# Required tasks
1 – List every author of the cited paper named in the passage on architectural diagrams of machine-learned systems.
2 – Take the passage on architectural diagrams of machine-learned systems further, starting after its final sentence.

For example, an architectural diagram might depict various machine-learned models in a complex system like a self-driving car and how they exchange information. Such diagram abstracts all kinds of other details, but allows us to reason about how models rely on the outputs of other models—which might be useful for debugging and for reasoning about feedback loops. The same diagram would usually not have enough information to reason about real-time properties or capacities of various CPUs and GPUs on the car; for this, other abstractions could be designed and corresponding information could be collected.

An architectural drawing with many boxes and arrows connecting them. A substantial number of boxes are highlighted as machine learning components, connected to various sensors and non-ML components. The drawing is generally complex with many interacting components. — The architecture of the Apollo self-driving car system depicting the various ML models and how they exchange information. From 🗎 Peng, Zi, Jinqiu Yang, Tse-Hsun Chen, and Lei Ma. “A First Look at the Integration of Machine Learning Models in Complex Autonomous Driving Systems: A Case Study on Apollo.” In Proceedings of the 28th ACM Joint Meeting on European Software Engineering Conference and Symposium on the Foundations of Software Engineering, pp. 1240–1250. 2020.

# The data
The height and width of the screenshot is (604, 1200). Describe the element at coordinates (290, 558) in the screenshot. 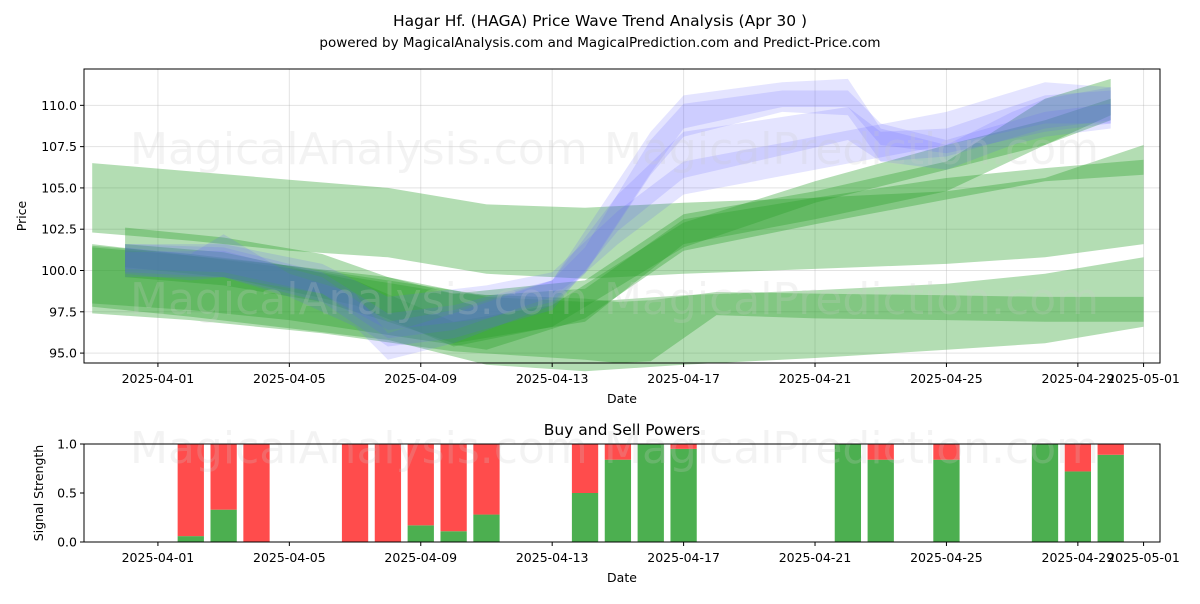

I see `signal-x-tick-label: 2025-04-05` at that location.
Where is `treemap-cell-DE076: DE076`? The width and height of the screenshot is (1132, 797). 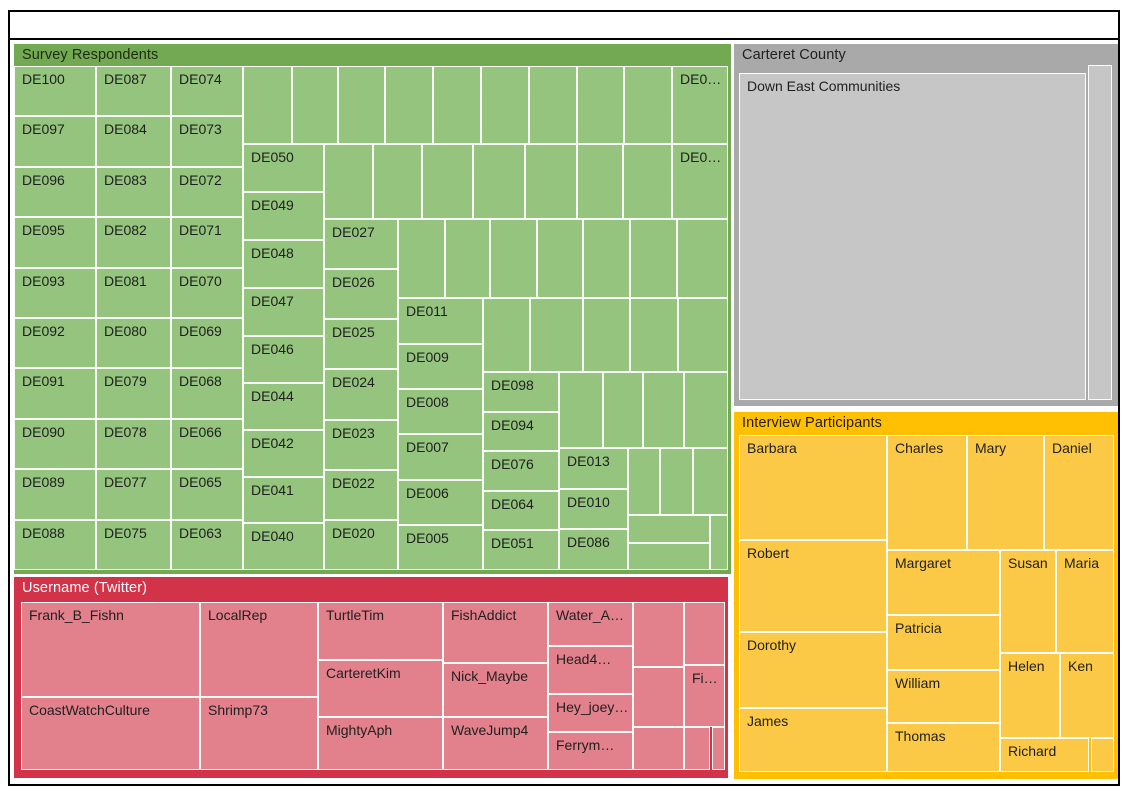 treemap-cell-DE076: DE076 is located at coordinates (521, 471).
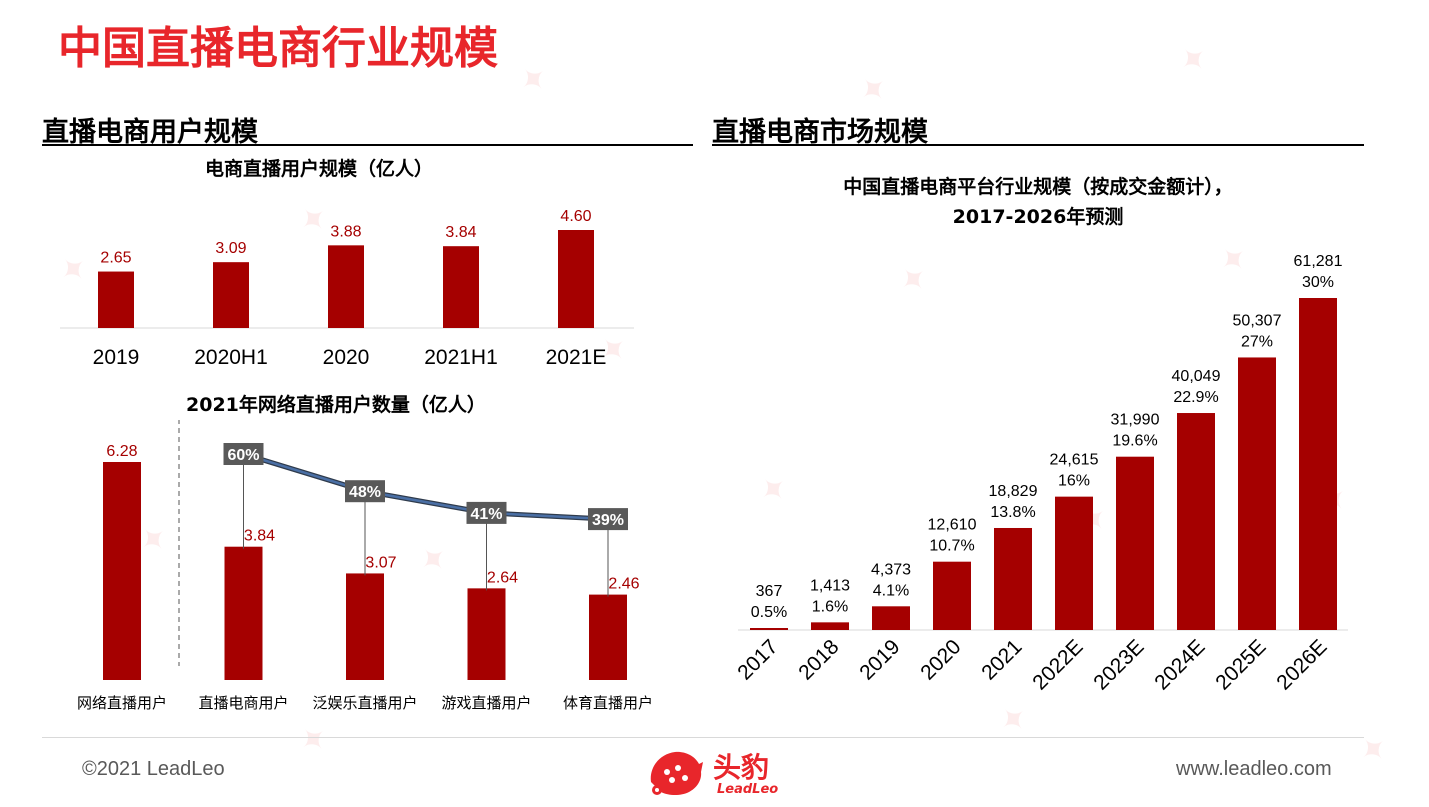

# Answers to the tasks
1 – Zi Peng, Jinqiu Yang, Tse-Hsun Chen, Lei Ma

2 –
Common Architectural Design Challenges for ML-Enabled Systems

There are many design challenges in every system, and the specifics will be different from system to system. Yet, there are several common architectural design strategies that are common across most systems and some additional ones that are particularly common in systems using ML components. Later chapters will discuss solutions in much more depth; here we only provide an overview of common architectural challenges.

Divide and conquer. A fundamental decision that needs to be made early in the development process is how to decompose the system, such that different teams can work on different components of the project (see also chapters Data Science and Software Engineering Process Models and Interdisciplinary Teams). The various ML and non-ML components in a system interact, often in subtle ways. For example, predictions of a model are used in non-ML business logic, influencing user interactions, which produce telemetry, which may be used for monitoring and updating models. Also, local design decisions in individual components influence other components, such as a small model enabling different deployment choices than a large one. To effectively design a system, we need to understand how we can structure and divide the work and where coordination is still required.

Ideally, all major components and their interactions are identified early in the design and architecture process, all components and their interfaces are described, and all responsibilities are assigned. Of course, many specifics can be changed and renegotiated later, but a careful architectural design can provide a strong foundation that supports the desired quality requirements and guides the implementation. Clearly understanding interactions also helps to identify where continued coordination is needed across teams.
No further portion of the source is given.